### Your task
Scan the listing below for the word "Select", then copy each line that has it.

### Data shown
»»
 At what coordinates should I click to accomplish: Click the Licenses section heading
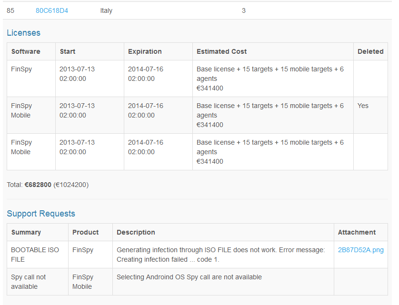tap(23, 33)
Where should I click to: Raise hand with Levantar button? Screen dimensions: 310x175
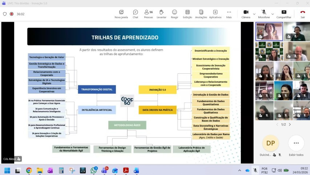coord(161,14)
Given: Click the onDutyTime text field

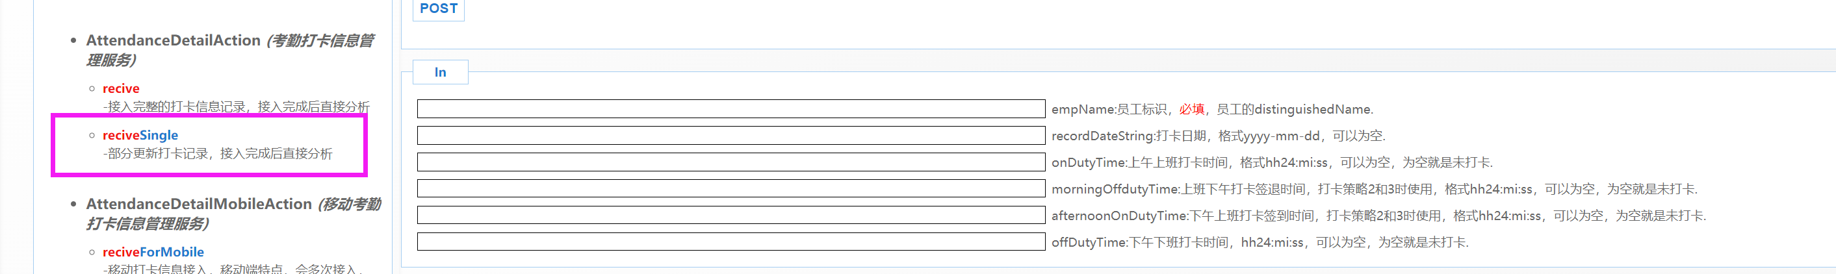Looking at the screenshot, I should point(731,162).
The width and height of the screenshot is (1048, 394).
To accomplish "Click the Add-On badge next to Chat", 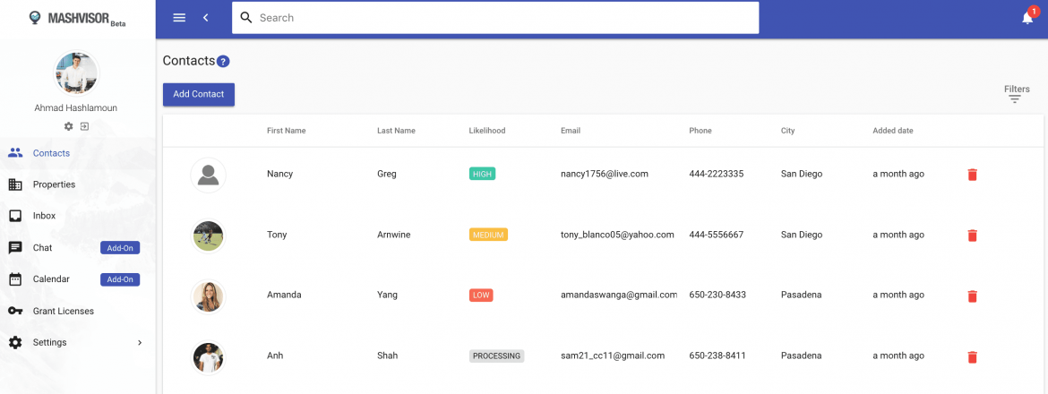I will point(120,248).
««
»»
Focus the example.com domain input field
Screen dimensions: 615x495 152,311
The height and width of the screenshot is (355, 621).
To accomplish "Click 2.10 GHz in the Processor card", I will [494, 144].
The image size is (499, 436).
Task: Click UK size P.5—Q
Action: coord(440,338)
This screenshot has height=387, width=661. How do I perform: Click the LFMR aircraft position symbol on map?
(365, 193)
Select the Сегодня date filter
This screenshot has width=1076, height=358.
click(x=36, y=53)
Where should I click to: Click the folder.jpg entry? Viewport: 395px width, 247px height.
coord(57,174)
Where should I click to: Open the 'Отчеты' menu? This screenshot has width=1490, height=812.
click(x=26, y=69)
««
»»
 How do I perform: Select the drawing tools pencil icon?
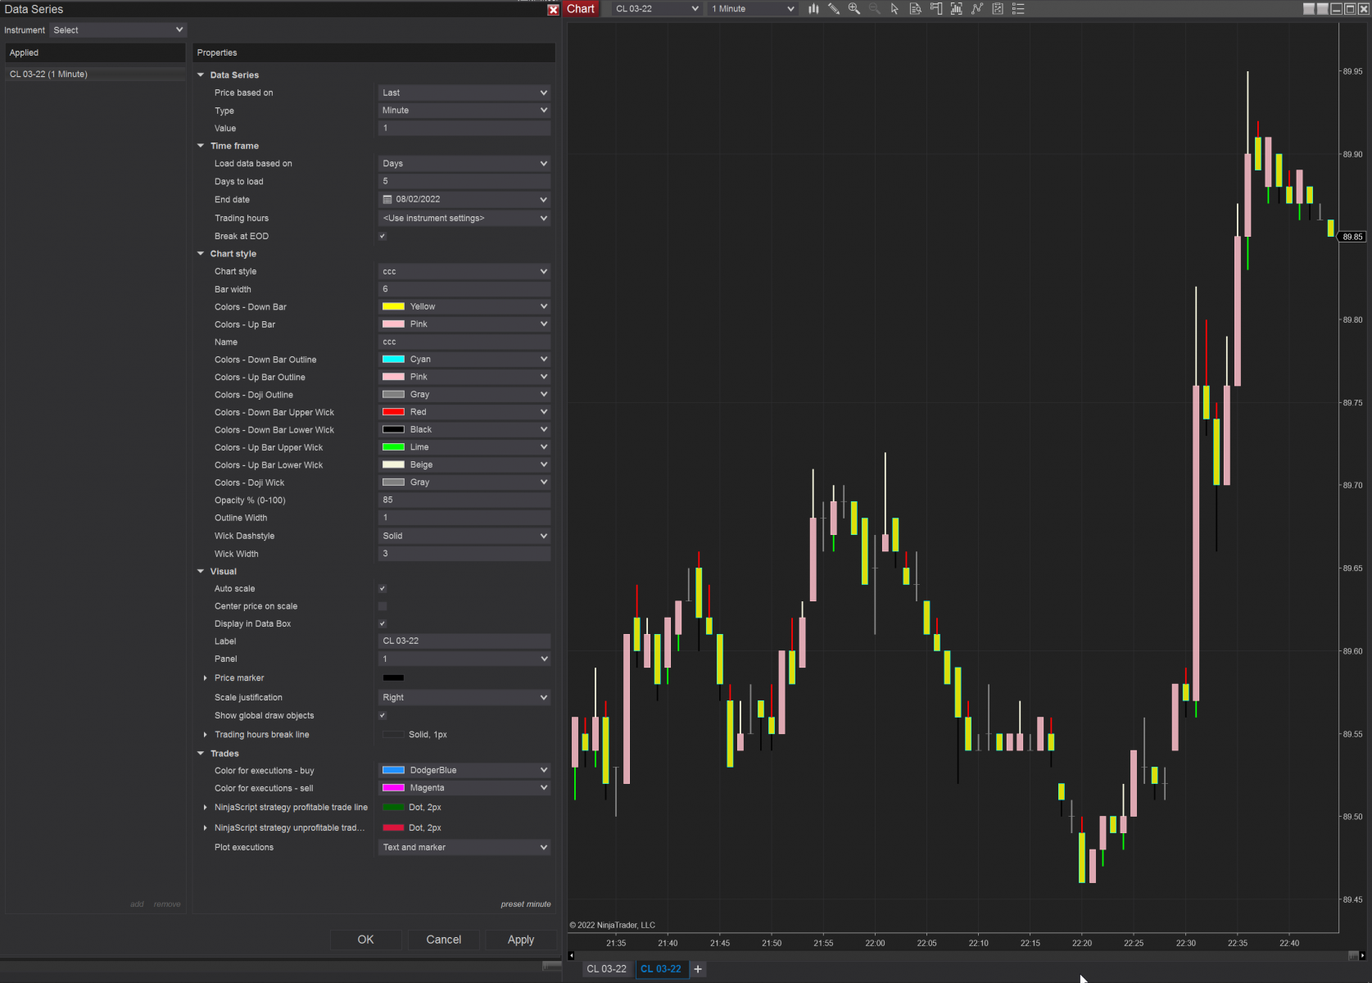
««
### Answer for the task
Select the Сегодня date filter
 How do I perform: Select the drawing tools pencil icon?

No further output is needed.